Murals and forbidding barbed wire fences still serve as reminders that
"the troubles" are barely a decade behind them, but the people in
Belfast were as friendly as anywhere I've been.
For the past few
weeks I've mostly been in London, doubling as a spoken word artist and a
consort of the British education system.
Of the forty of so gigs that my darling agent managed to secure for me
on this tour, about twenty-five of them are in schools, introducing or
enhancing the study of Chaucer, and teaching hiphop lyric writing workshops.
Although the
material is generally the same, there is no uniformity or consistency in this
job. One day I come into a school
and there is a lunch banquet in my honour in the teacher's lounge, with keen
young minds drawn from various classes, hand-selected to witness the much-hyped
exclusive performance from the formerly-Cambridge-sponsored international rap
artist and alumni of the Edinburgh Festival. The students hang on every word and then rush me for
autographs afterwards, taking pictures of me with their mobile phones. I leave having opened their minds to
literature and the subtleties of hiphop lyrics, and best of all I leave with
new fans. This tends to make me
feel like a big deal.
The next day I
arrive at a school and I'm taken to a massive gymnasium with high echoing
ceilings and hundreds of plastic chairs: "you'll be rappin' in 'ere." The school provides me with a tiny
portable cd player and no microphone, then they herd in a hundred and fifty
squabbling twelve-year-olds with ADD, who I am charged with entertaining for an
hour. Halfway through the show my voice is pretty much gone from trying to
shout into the enormous space, and the kids are visibly bored and talking
amongst themselves; the cd player skips, and the bell rings without warning in
the middle of the performance, cutting me off, at which point the teachers
shrug and begin herding everyone out.
This tends to make me feel like a rodeo clown and a babysitter.
I still get paid
either way, but for the amount of impact I have at some of these schools I
might as well be juggling grapefruits.
On the other hand, the majority of the time I feel like I am reaching
them, and head for head I can get my ideas across to more people at schools
than most other gigs (since I'm not quite selling out stadiums yet). This is my hustle, and it can be every
bit as grimy as my former job planting trees. I guess every day can't be gravy.

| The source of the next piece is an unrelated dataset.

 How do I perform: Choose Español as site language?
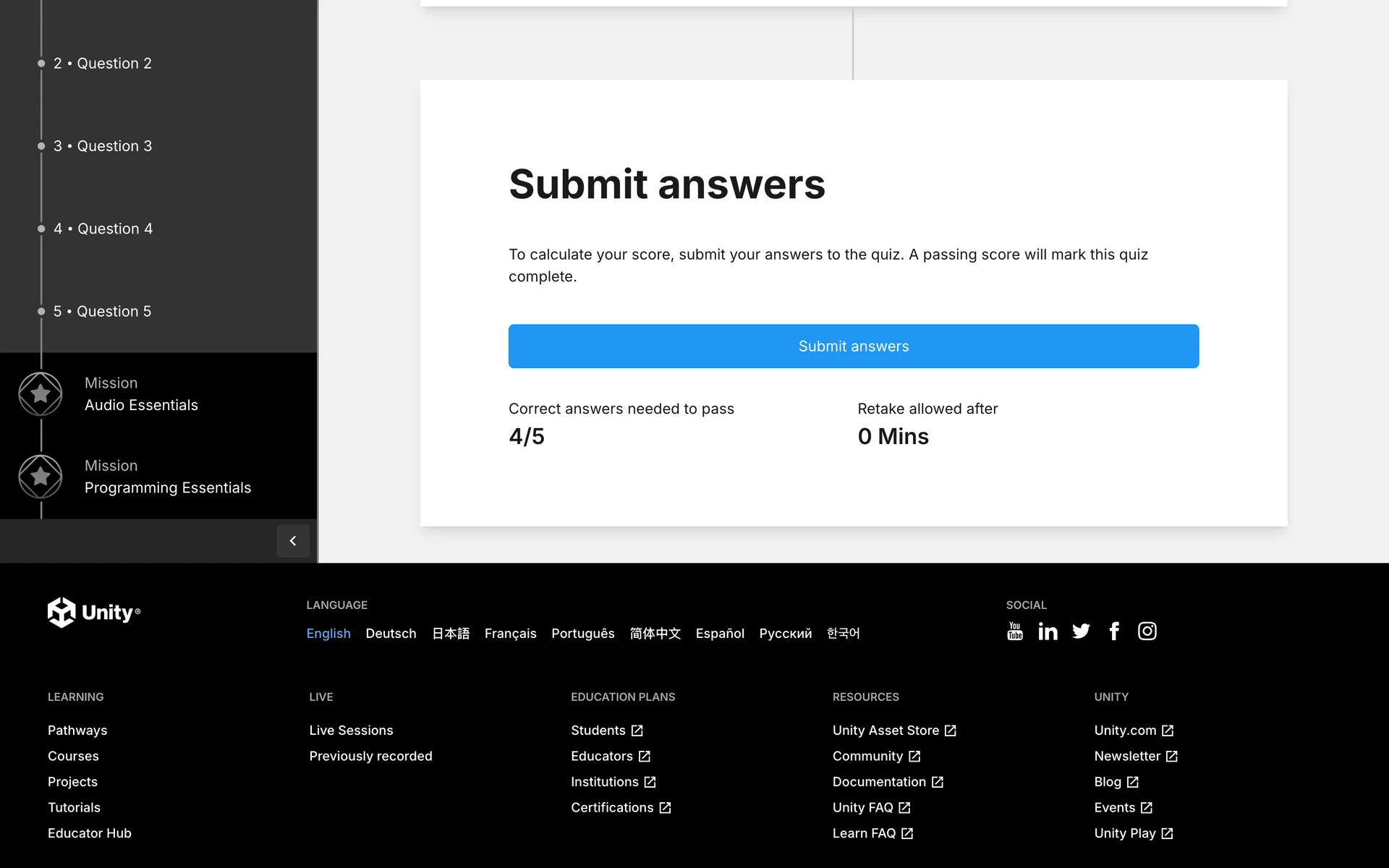click(719, 634)
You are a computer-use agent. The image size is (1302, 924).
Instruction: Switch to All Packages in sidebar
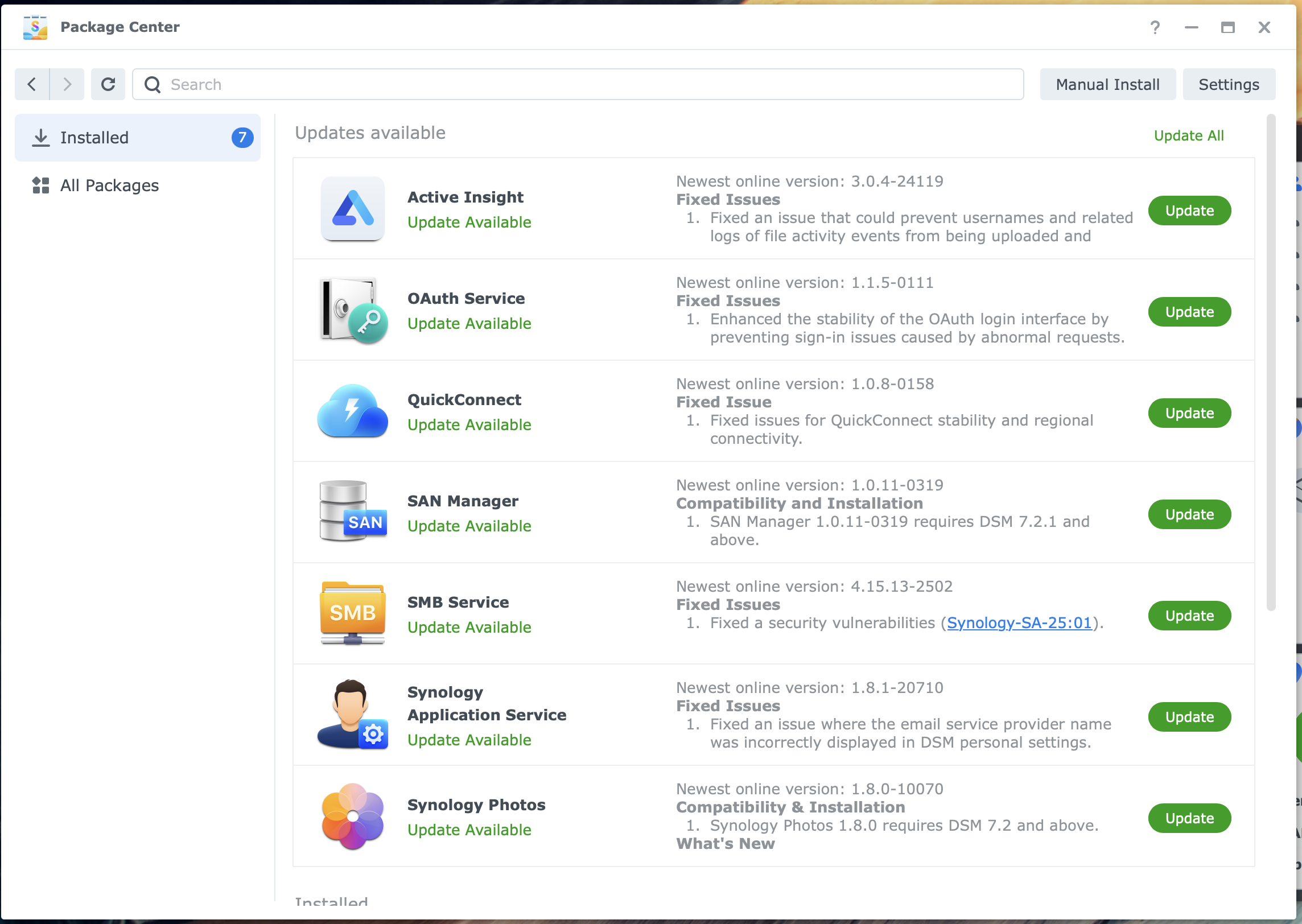(x=109, y=185)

The best part is that I've been working on new music collabos with some UK hiphop artists, including Emunah (http://www.myspace.com/emunahmusic) and Lucid Notion, the producer from London's Covert Recording label that I connected with last summer. Lucid cooked up a whole pile of new beats for me, which has pushed me to write a number of new songs over the past few weeks, a few of which were recorded last weekend. More important than any rough school gigs is the fact that this tour is supplying me with both the funds and the material for my next album, which will be recorded when I get back to Vancouver in August.
In the meantime,
stay on the grind and go with the flow - simultaneously.